Thursday, January 03, 2008

Getting Richer, Faster


Bjorn Lomborg worries that we're worrying too much:

Since time immemorial, people have worried about the earth’s future. We once believed that the sky would fall. More recently we worried that the planet might freeze, and then that technology would grind to a halt because of a computer bug that was supposed to be unleashed at the turn of the millennium.

Those fears melted away, but today the world has many real, pressing problems.
One problem that's not real or pressing is deforestation, because it's been solved by the Free Market. Or will be. Or could be, in theory.
[D]eforestation is a diminishing problem. The solution wasn’t found in condemnation from the West of developing country practices, or in protests by well-meaning environmentalists, but in economic growth. Developed countries generally increase their forested areas, because they can afford to do so. Developing countries can’t. To encourage less deforestation – and more reforestation – the best thing we can do is help undeveloped nations get richer, faster.
After reading this, I was placed in three vats of cold water to extinguish my wrath. The first vat burst its staves and its hoop. The next boiled with bubbles as big as fists. In the third vat, the water grew hot enough that some might endure it and others might not.

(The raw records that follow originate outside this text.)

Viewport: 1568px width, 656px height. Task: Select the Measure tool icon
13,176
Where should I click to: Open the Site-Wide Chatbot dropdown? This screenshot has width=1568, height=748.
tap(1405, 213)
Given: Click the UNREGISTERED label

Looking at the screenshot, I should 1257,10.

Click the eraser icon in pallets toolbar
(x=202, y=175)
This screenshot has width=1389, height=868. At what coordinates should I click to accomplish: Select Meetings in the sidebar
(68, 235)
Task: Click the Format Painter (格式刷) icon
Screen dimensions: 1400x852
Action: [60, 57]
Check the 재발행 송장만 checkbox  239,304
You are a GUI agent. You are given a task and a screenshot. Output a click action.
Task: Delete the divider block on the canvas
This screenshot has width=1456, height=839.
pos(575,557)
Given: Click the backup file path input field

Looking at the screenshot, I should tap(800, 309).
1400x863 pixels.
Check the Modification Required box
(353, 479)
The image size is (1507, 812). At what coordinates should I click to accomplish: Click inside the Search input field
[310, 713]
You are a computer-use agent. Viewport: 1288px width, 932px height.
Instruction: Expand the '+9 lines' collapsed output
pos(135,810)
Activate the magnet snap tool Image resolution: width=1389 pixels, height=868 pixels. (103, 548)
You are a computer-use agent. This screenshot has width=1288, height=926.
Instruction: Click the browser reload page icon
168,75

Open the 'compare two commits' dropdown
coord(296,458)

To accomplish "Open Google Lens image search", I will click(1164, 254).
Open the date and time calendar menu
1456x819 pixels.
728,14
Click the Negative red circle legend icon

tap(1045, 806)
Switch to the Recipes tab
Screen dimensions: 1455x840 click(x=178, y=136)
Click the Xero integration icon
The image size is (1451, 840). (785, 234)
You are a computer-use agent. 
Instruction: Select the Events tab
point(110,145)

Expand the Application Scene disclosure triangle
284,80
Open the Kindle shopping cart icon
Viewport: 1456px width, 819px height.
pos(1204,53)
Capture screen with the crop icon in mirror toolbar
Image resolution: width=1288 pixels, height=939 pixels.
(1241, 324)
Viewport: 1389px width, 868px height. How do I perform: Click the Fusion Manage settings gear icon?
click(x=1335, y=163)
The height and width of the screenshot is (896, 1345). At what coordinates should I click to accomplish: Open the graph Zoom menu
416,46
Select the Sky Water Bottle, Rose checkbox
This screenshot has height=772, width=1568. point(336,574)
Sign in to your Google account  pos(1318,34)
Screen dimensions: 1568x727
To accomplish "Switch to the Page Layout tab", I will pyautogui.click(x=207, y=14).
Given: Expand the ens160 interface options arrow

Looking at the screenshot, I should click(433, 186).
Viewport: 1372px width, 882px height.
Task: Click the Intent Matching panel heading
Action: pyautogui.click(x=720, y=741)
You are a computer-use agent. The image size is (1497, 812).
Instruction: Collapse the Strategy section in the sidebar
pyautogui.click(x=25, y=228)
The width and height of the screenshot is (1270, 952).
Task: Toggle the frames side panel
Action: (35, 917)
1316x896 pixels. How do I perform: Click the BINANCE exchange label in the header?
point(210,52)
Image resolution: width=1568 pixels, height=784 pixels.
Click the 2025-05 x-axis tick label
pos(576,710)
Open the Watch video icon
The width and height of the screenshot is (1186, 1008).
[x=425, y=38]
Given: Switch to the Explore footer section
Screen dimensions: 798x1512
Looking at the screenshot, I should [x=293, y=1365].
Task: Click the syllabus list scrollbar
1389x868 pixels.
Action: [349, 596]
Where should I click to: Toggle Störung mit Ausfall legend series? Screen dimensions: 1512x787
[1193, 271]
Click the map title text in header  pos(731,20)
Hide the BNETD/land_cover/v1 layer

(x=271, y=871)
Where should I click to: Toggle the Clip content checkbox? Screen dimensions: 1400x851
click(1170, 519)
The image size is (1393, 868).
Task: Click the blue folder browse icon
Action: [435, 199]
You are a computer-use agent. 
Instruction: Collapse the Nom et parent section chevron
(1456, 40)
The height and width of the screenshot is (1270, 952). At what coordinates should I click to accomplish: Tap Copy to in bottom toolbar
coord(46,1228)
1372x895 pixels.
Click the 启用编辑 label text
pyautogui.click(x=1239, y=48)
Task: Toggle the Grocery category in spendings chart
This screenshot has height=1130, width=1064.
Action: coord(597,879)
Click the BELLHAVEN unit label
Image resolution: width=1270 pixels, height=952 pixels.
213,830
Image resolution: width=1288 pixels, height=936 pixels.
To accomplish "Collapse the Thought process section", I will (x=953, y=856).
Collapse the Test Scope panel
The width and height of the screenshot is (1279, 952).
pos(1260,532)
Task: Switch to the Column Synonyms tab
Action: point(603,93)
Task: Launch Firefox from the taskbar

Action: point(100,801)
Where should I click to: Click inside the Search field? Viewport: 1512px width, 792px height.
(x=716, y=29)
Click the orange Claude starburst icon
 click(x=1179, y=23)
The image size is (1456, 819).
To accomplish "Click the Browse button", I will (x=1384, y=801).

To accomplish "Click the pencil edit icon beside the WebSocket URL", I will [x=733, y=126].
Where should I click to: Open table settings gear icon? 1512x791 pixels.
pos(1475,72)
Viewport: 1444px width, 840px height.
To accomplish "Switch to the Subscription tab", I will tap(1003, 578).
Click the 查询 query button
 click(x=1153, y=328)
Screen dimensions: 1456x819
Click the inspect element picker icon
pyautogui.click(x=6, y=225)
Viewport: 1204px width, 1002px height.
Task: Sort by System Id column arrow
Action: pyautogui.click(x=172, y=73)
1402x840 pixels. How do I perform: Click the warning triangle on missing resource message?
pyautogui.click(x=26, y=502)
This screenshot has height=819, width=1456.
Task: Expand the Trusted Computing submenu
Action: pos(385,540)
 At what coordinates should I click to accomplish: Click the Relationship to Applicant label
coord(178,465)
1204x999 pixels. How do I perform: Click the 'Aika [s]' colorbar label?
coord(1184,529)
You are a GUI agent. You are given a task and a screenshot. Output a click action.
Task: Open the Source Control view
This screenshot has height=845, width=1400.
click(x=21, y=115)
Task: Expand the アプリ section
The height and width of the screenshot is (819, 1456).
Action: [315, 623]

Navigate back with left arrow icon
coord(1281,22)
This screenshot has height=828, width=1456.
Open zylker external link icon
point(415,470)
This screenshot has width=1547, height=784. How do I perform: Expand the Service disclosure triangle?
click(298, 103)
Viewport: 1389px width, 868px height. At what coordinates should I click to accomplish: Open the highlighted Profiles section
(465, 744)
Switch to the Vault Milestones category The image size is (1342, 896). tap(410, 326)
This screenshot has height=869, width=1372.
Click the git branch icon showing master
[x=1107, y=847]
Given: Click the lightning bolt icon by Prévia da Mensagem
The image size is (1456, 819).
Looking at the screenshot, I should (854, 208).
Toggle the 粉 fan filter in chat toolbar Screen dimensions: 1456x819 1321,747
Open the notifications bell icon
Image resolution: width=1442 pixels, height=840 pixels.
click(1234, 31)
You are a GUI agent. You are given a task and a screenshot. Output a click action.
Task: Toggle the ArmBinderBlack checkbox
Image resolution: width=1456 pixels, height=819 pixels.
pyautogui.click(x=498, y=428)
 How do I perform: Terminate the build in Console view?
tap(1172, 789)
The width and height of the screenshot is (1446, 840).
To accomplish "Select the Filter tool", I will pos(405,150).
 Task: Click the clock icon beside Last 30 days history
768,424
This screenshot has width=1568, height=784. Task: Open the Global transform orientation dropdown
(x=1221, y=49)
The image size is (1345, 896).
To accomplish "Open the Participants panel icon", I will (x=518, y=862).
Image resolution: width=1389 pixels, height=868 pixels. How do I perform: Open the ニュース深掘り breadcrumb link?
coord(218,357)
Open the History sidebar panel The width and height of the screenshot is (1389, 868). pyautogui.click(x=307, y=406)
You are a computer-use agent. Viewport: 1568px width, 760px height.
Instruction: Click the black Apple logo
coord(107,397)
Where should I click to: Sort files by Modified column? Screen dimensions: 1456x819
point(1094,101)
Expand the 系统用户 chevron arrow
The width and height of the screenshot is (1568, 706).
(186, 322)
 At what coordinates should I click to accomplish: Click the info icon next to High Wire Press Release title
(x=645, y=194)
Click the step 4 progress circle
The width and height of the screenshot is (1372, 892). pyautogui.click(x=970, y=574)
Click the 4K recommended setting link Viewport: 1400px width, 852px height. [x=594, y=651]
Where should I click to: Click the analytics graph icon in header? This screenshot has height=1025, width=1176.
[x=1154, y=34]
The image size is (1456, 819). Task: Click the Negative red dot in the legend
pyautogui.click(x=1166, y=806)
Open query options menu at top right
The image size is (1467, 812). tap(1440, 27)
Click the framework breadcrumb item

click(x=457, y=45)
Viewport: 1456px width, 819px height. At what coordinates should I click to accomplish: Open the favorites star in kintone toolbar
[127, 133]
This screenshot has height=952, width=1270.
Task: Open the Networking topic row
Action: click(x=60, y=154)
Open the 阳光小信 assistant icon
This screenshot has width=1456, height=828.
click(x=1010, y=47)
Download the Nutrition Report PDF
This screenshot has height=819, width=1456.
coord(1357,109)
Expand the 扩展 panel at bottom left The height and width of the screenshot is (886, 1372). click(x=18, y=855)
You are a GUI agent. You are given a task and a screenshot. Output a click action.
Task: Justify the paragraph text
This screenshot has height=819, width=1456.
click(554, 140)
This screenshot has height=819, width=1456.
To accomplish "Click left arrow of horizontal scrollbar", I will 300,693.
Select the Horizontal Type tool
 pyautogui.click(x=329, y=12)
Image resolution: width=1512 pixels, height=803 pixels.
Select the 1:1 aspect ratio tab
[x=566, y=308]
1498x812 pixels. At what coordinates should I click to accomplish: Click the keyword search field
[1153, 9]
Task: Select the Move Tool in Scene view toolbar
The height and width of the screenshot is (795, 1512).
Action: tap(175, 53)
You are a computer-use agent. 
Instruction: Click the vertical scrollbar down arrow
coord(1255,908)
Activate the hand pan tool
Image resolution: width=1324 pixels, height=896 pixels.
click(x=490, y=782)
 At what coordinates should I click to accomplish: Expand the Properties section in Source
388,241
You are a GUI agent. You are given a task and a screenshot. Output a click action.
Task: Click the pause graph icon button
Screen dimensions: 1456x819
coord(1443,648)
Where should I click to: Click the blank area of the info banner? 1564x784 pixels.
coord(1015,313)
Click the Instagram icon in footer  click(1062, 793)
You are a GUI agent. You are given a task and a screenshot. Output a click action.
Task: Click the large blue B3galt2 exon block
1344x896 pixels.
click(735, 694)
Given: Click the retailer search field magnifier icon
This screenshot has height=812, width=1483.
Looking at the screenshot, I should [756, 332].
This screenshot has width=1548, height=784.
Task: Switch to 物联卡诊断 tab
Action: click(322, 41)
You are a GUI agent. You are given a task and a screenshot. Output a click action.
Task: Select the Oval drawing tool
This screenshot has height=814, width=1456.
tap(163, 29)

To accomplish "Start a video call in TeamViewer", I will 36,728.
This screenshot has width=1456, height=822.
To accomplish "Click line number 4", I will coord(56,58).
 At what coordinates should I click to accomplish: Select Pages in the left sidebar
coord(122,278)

Honestly, I hardly know where to start. Lomborg ignores the fact that undeveloped nations often get “rich” (or failing that, pay a bit of the interest on their debts) by mowing down their forests. While it’s possible that these countries will reforest as they become wealthier, it’s not a foregone conclusion by any means. And even if they do, what they'll end up with is likely to be a far cry – both in terms of acreage and biodiversity – from what they had. To Lomborg, though, "forested areas" are as interchangeable as hotels in Monopoly.

As usual, he accompanies this sort of lunatic assertion with arguments that almost sound reasonable. Why are we so worried about pesticide pollution, he wonders, when “fumes from cooking indoors with firewood and dung will kill more than 1.5 million people this year”?

It’d arguably be possible to address both problems at once, given the relationship between global agribusiness and third-world poverty. But Lomborg refuses to make these connections; what tends to matter to him are the dangerous “choices” made by victims. If we can prevent these backwards people from asphyxiating themselves, they may actually live long enough to be sickened by pesticide run-off. You can't deny that this would be progress!

He applies the same logic to climate change. We shouldn’t waste money on climate research, he says, let alone on reducing emissions; a better use of that money would be to “discourage people from living in foolhardy locations.”

I’m not sure any other kind of location can be said to exist on a planet that calls Lomborg “the 14th most influential academic in the world.”

(Photo: Clearcut forest, Sumatra. Taken by Jens Wieting.)

1 comment:

Anonymous said...

It worries me that you're so worried about Bjorn Lomborg being worried that we're worrying too much.

And now I need to go have a lie-down.